## Directions
Starting at the line that contains "Click the brick wall area of photo", transcribe each line exactly through the end of the data below, and skip any pictures.

Collected data entries
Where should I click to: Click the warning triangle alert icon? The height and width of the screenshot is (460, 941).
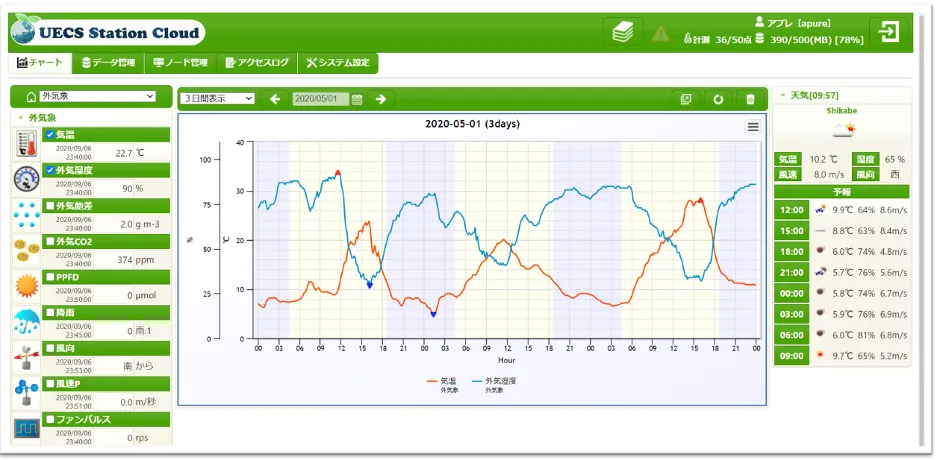point(661,33)
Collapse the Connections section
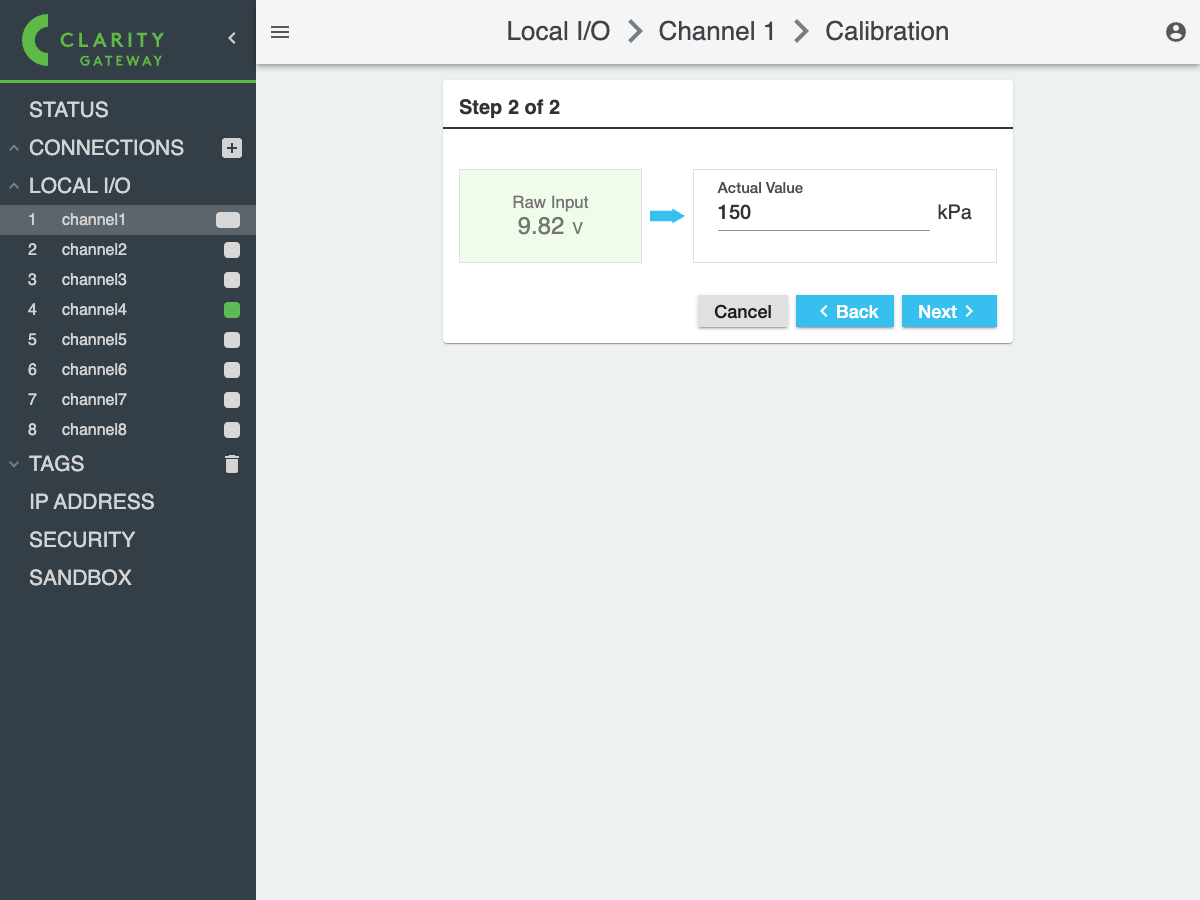The image size is (1200, 900). click(x=14, y=148)
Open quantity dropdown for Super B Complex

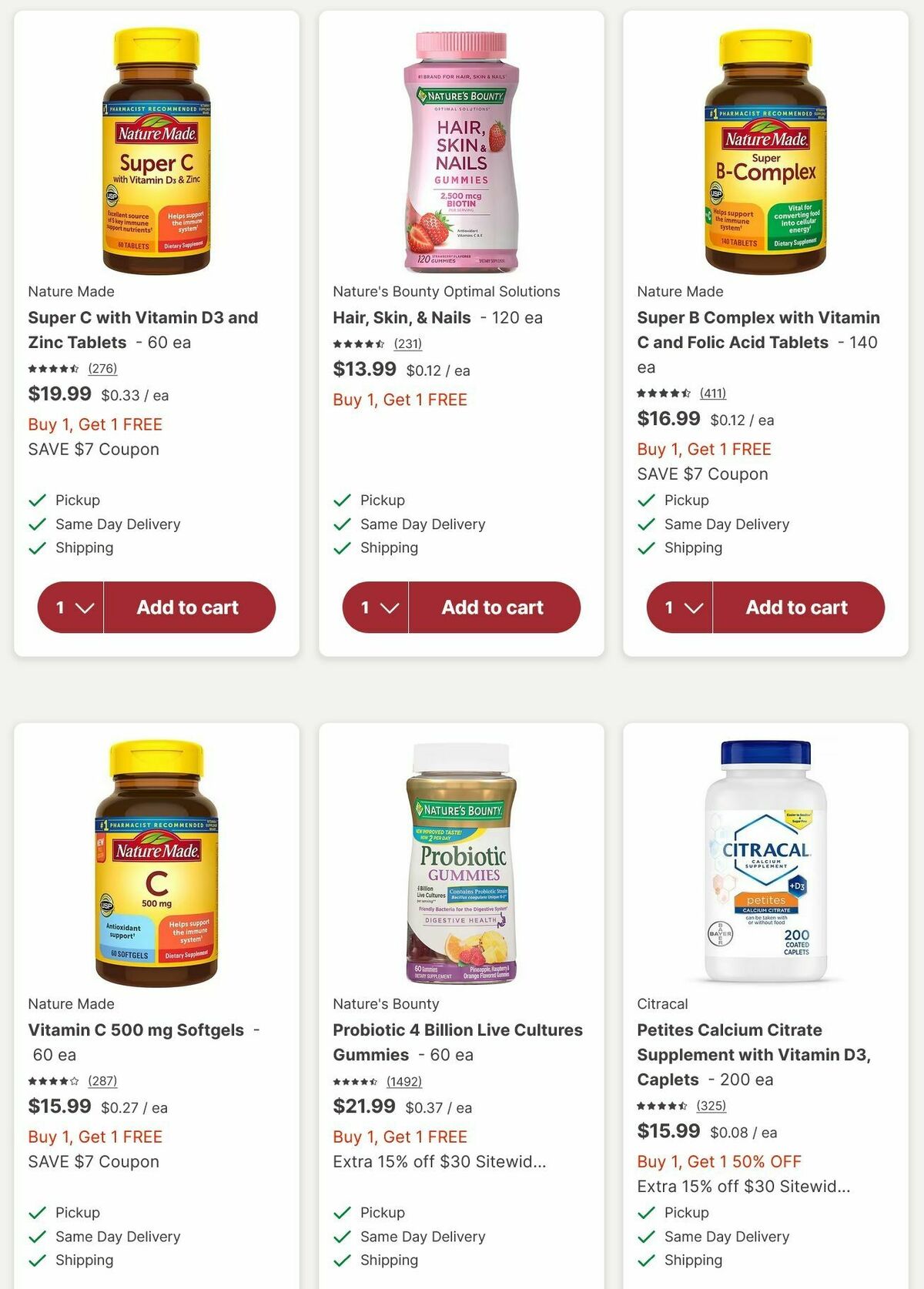679,608
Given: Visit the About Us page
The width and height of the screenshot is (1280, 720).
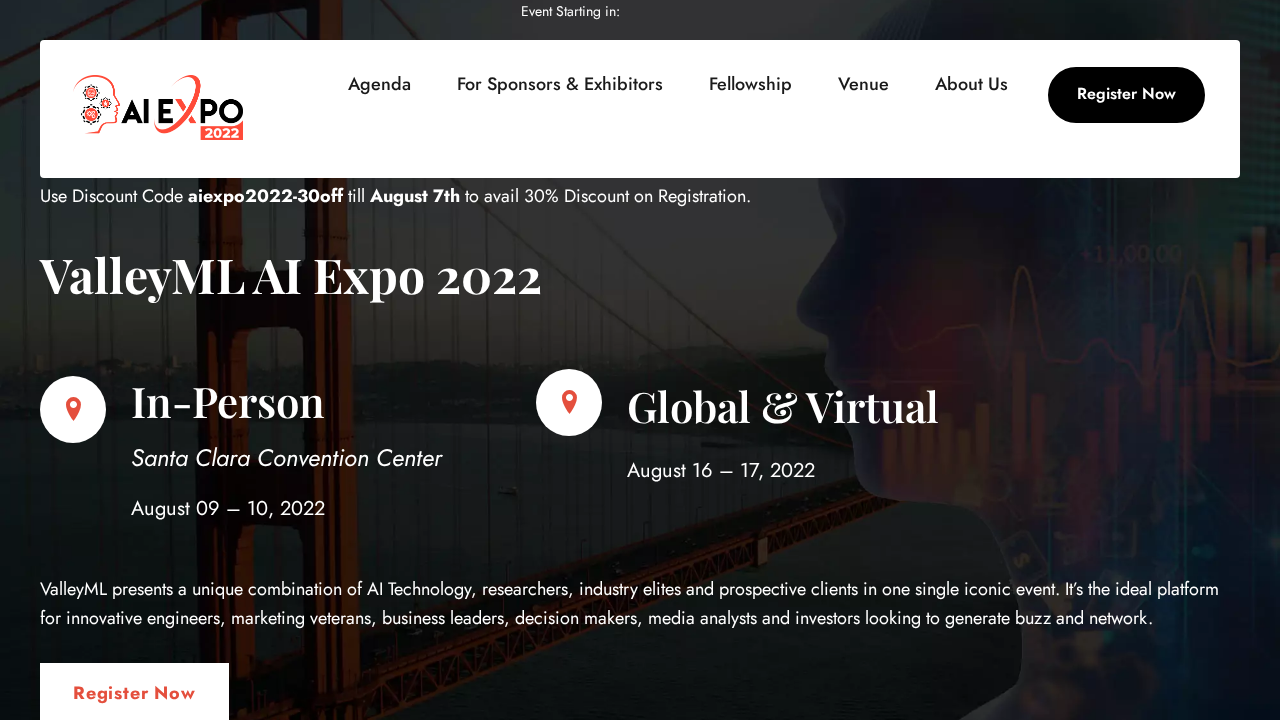Looking at the screenshot, I should tap(971, 82).
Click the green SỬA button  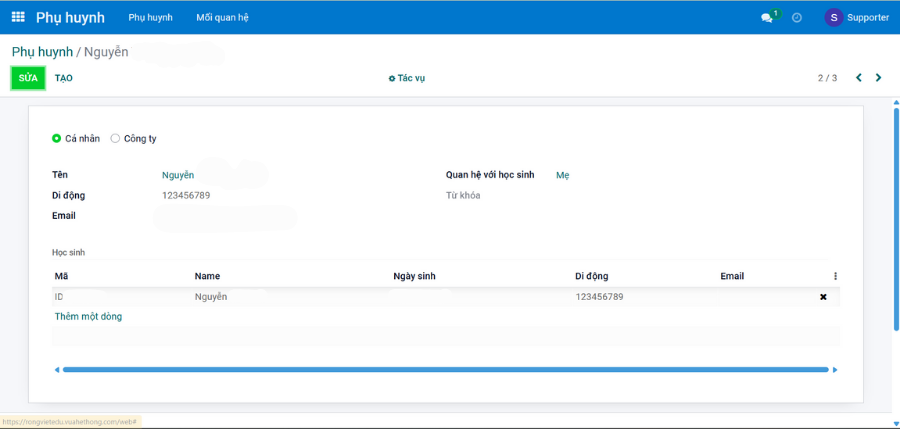(28, 78)
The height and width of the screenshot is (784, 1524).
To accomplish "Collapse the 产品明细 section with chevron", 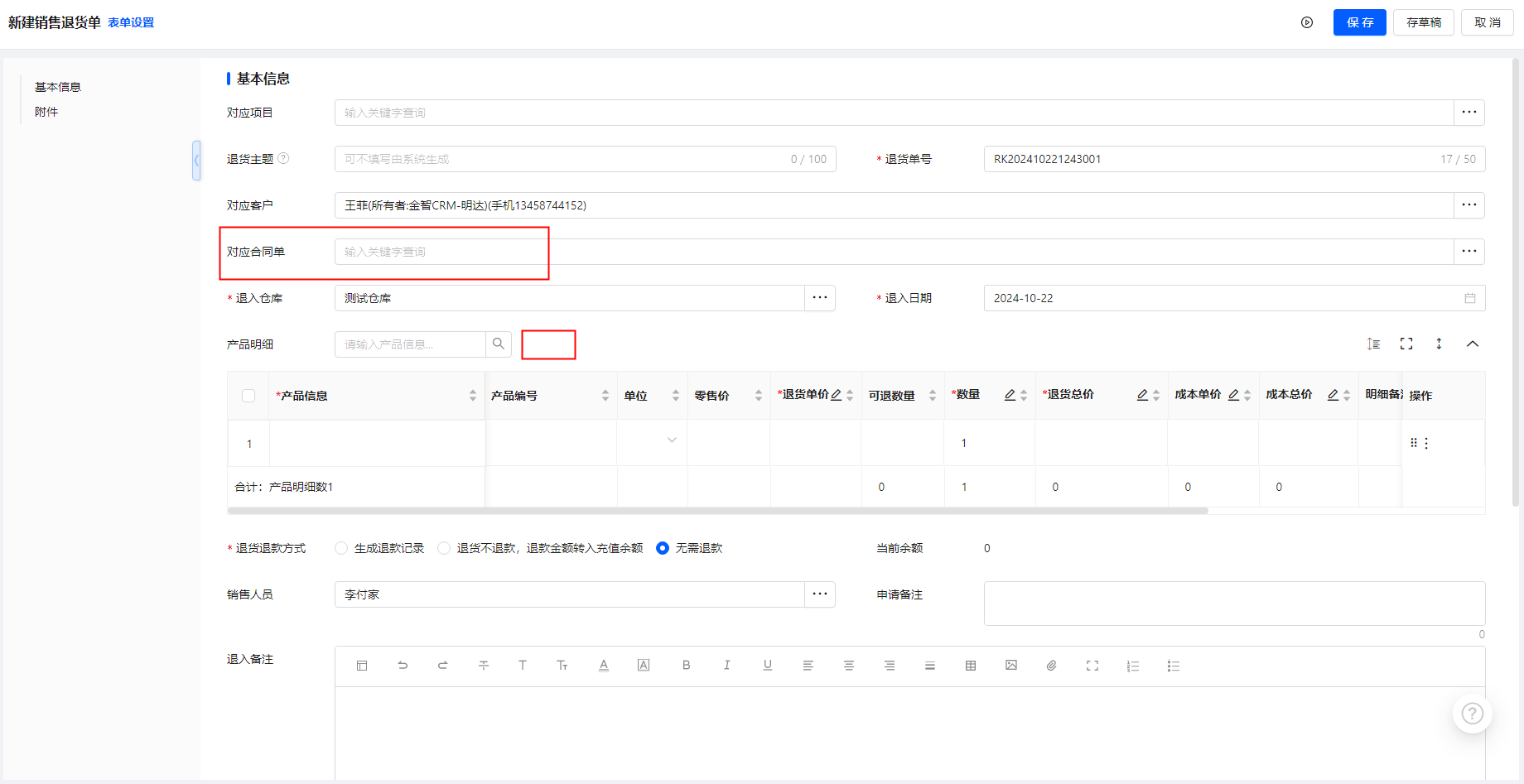I will 1472,344.
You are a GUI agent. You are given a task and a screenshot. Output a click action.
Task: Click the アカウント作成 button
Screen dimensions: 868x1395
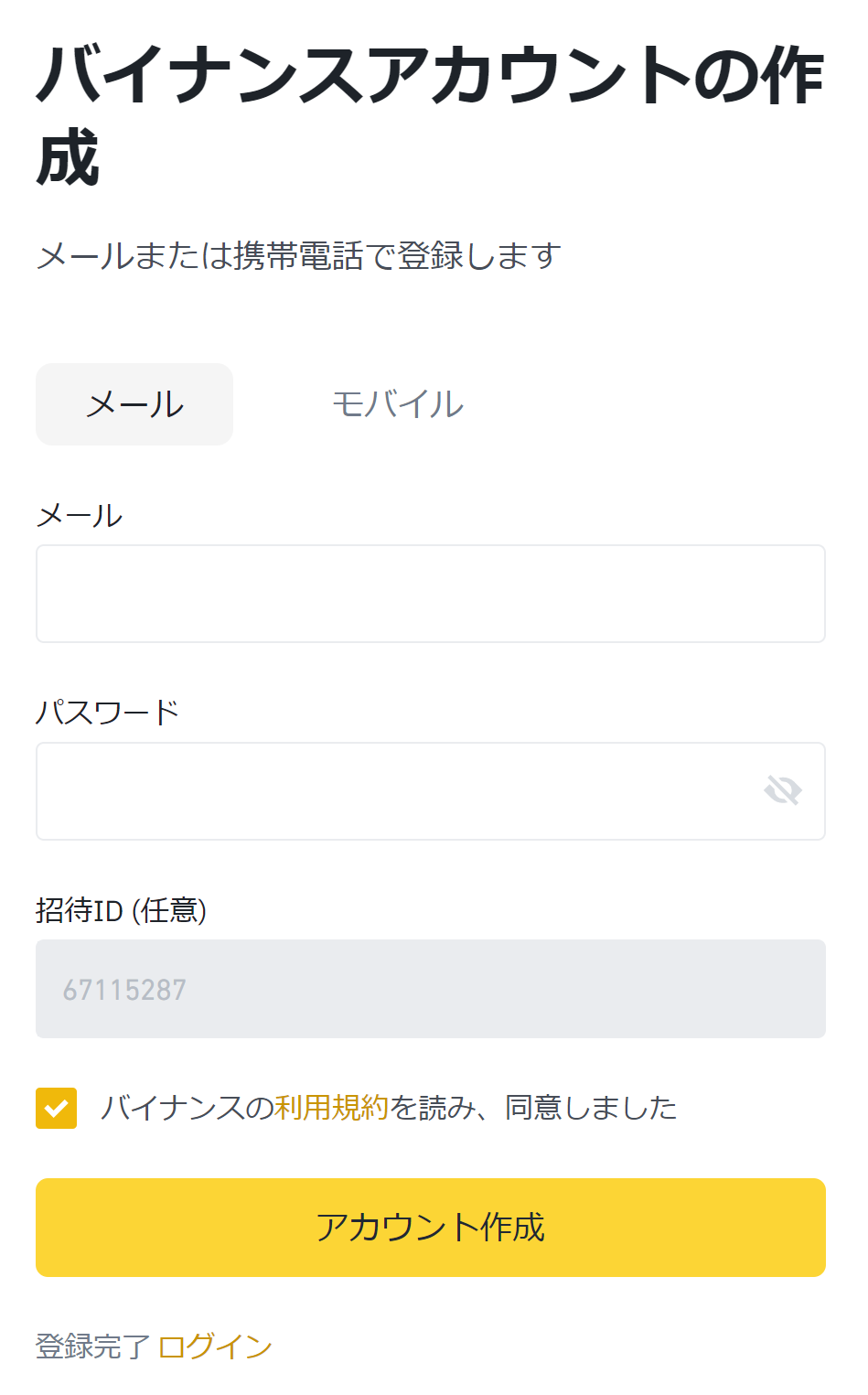pyautogui.click(x=431, y=1228)
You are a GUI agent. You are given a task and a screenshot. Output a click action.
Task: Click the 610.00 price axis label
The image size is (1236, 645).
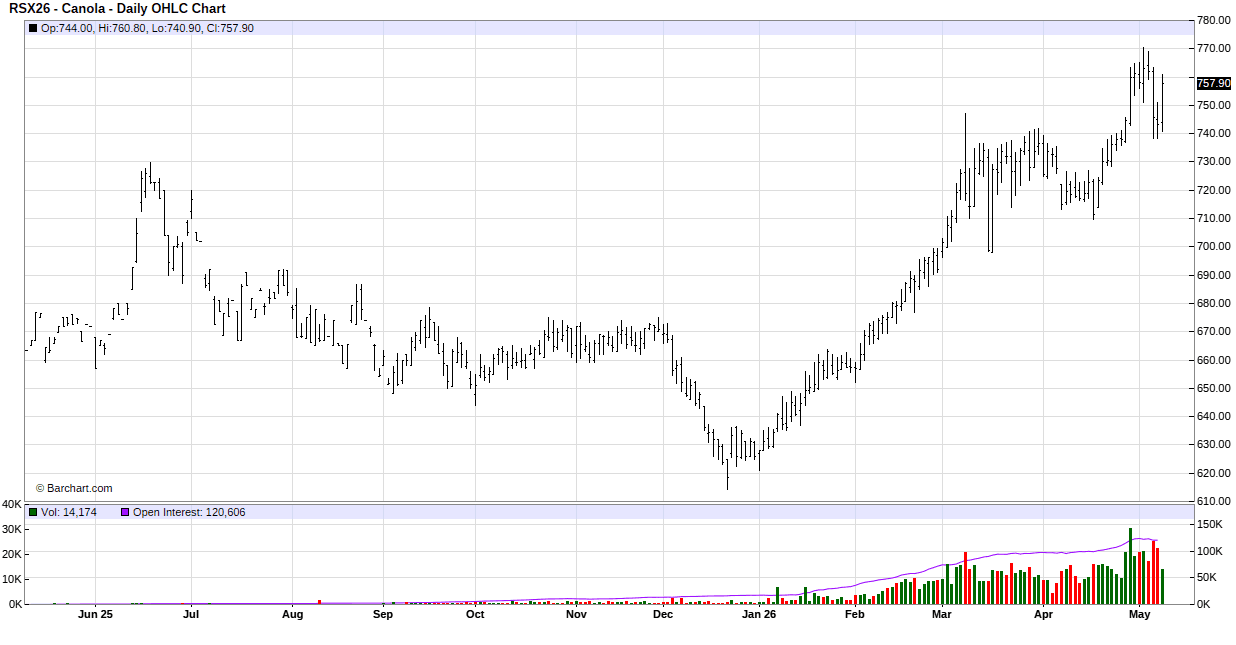(1213, 501)
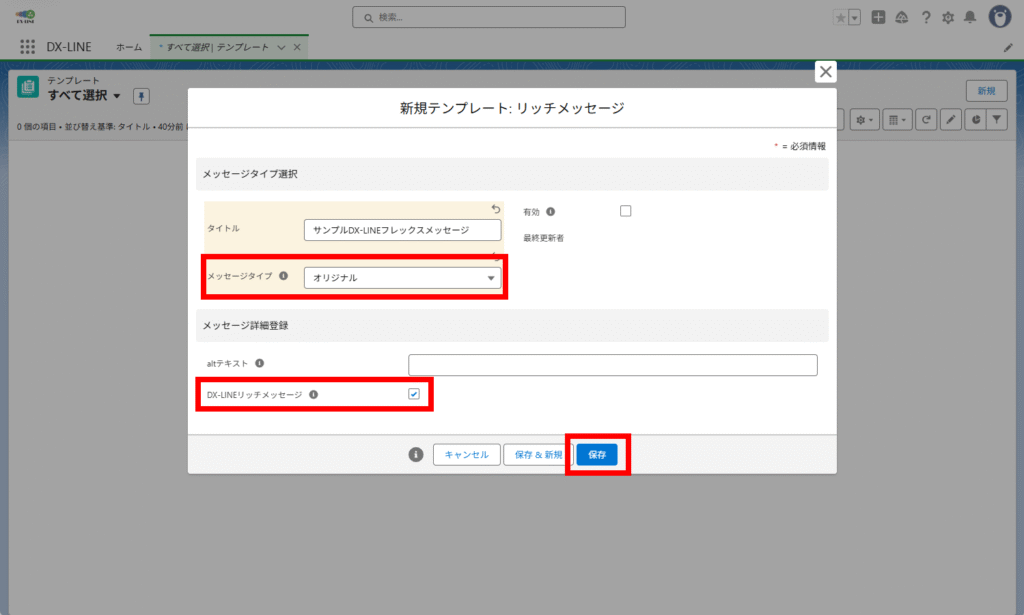The width and height of the screenshot is (1024, 615).
Task: Click the notifications bell icon
Action: click(x=969, y=17)
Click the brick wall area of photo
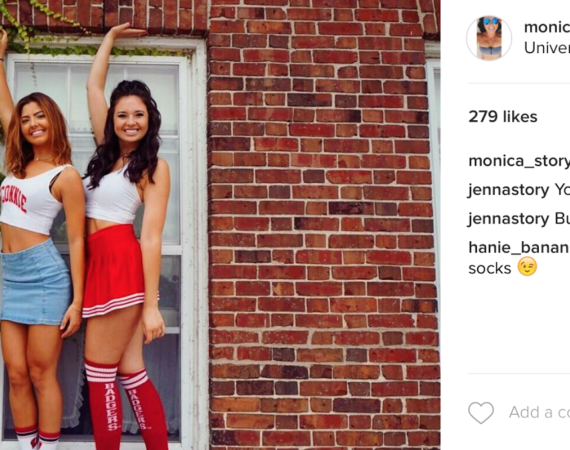 [x=322, y=225]
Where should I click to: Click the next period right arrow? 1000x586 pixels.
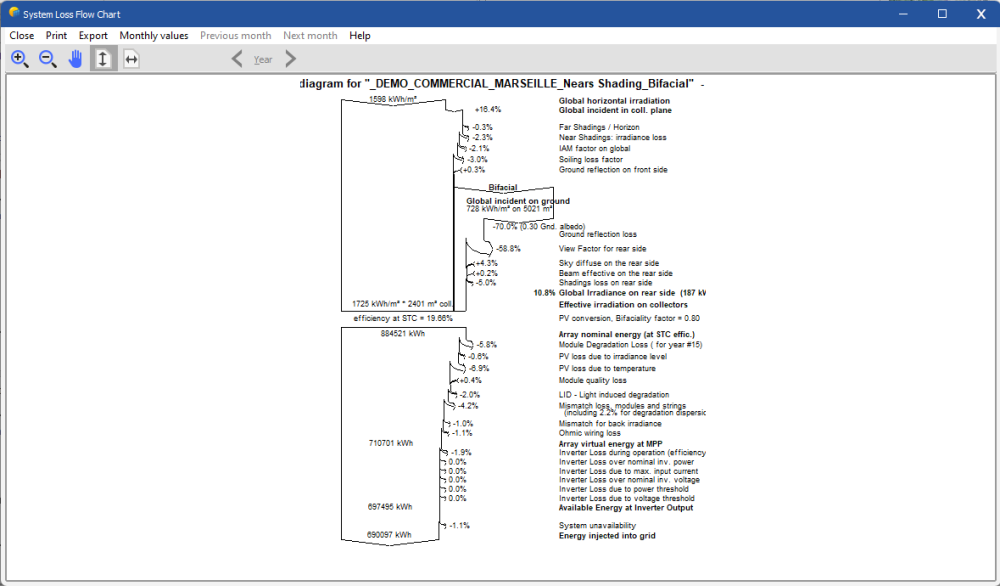point(290,59)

## Task response
Click the brick wall area of photo
 [x=322, y=225]
Where should I click to: Click the next period right arrow? 1000x586 pixels.
point(290,59)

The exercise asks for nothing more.